Pouvoir contredire son chef en réunion car il y a une faute sur le PowerPoint, pouvoir quitter le bureau à 15 heures car le travail est fait, pouvoir dépasser les tâches contenues dans les « bullet points » (les points forts) de sa fiche de poste… Mais pour qui se prend Paul, le jeune du service com ? Paul est simplement dans une entreprise où chacun a pris le contrôle des événements qui le concernent, par un empowerment : littéralement, un processus d’acquisition de pouvoir par les salariés.

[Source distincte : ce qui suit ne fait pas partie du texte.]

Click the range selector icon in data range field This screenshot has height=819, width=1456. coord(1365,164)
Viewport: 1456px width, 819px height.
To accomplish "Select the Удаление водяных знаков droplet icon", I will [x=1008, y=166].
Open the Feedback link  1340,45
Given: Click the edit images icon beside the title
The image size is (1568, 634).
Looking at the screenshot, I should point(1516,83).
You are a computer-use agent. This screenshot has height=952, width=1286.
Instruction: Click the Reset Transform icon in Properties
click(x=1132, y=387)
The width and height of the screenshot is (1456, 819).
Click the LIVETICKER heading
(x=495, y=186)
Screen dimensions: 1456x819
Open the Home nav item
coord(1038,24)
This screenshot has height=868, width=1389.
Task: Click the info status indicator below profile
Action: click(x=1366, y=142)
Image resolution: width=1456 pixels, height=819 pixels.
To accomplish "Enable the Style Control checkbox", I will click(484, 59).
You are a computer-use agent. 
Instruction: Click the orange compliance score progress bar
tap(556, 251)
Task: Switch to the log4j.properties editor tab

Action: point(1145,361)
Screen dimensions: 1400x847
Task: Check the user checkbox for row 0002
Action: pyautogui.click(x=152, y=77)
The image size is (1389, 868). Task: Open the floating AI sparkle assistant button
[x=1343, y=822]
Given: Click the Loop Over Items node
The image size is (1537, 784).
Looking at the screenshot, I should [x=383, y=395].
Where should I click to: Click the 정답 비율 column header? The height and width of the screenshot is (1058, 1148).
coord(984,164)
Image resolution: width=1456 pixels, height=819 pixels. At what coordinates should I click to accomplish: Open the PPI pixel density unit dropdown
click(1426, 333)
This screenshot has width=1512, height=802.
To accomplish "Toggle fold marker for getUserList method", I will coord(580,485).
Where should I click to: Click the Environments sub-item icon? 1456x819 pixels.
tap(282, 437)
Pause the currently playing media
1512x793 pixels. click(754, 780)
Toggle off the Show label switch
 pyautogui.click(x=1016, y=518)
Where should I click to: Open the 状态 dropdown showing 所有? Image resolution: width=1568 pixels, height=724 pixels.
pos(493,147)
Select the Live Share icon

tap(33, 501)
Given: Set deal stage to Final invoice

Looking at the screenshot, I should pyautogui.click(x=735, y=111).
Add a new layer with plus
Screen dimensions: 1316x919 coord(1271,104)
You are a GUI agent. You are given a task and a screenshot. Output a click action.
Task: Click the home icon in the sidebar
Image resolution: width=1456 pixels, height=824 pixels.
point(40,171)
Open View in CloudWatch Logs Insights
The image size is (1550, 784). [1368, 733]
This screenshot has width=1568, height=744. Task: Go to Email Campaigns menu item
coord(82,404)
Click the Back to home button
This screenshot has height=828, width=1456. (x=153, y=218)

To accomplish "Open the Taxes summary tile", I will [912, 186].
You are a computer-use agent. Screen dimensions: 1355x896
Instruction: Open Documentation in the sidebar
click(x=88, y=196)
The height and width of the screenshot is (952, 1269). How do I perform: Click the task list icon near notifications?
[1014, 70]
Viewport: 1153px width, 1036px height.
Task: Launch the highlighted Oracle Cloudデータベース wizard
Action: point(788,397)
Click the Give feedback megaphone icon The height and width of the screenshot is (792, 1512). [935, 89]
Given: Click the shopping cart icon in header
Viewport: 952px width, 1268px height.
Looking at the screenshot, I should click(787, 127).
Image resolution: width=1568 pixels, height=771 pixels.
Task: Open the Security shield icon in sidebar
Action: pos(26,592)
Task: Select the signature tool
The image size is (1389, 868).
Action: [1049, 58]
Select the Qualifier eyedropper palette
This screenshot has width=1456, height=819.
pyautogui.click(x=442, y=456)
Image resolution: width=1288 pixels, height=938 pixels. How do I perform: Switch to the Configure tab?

Le mot est arrivé tardivement dans le monde du travail. Puisant dans les luttes féministes des années 1930, la psychologie des communautés ou encore le mouvement américain des droits civiques, il s’est véritablement répandu chez les Anglo-Saxons dans les années 1970. Les manuels de management se disputent une traduction : « responsabilisation », « capacitation » ou « autonomisation ».

Tout doux ! Il n’est pas question de conférer un quelconque pouvoir hiérarchique aux salariés, mais de leur offrir un « pouvoir d’agir ». La philosophe américaine Judith Butler parle d’« agency » pour désigner cette marge de manœuvre : à ce titre, l’« agentivation », ou l’« empouvoirement » pour nos amis québécois, semble un néologisme approprié pour désigner la pratique, car il recouvre à la fois le résultat (le pouvoir) et le processus d’apprentissage pour y accéder.

Confiance et pression

La pratique favorise l’engagement et l’efficacité des salariés. Il s’agit de développer la confiance dans la capacité à être compétent, à faire preuve d’initiative : c’est une philosophie que l’on retrouve souvent dans les entreprises libérées, ou dans certains groupes comme Michelin. Désormais autonome, Léa, du service administratif, pourra décider d’arrêter de remplir à la main des documents qui finissent en avions en papier trois jours plus tard, et de tout numériser.

Pourtant, lâcher du lest vis-à-vis des salariés peut être vu comme un moyen de se dédouaner, et d’éventuellement rejeter la faute sur celui qui aurait trop osé. Regardez Stéphane, un commercial : on lui a subitement confié une base de données informatiques et le budget de la boîte, pas étonnant qu’il se soit perdu dans les chiffres… Le droit à l’erreur ne serait pas de trop pour lui !

Si c’est une preuve de confiance, l’empowerment porte en son sein une certaine pression du résultat, puisque le travailleur en est responsable. Rien ne résume mieux cela que la phrase laconique de l’oncle de Spider-Man : « Un grand pouvoir implique de grandes responsabilités. » La carte blanche aurait donc un côté sombre.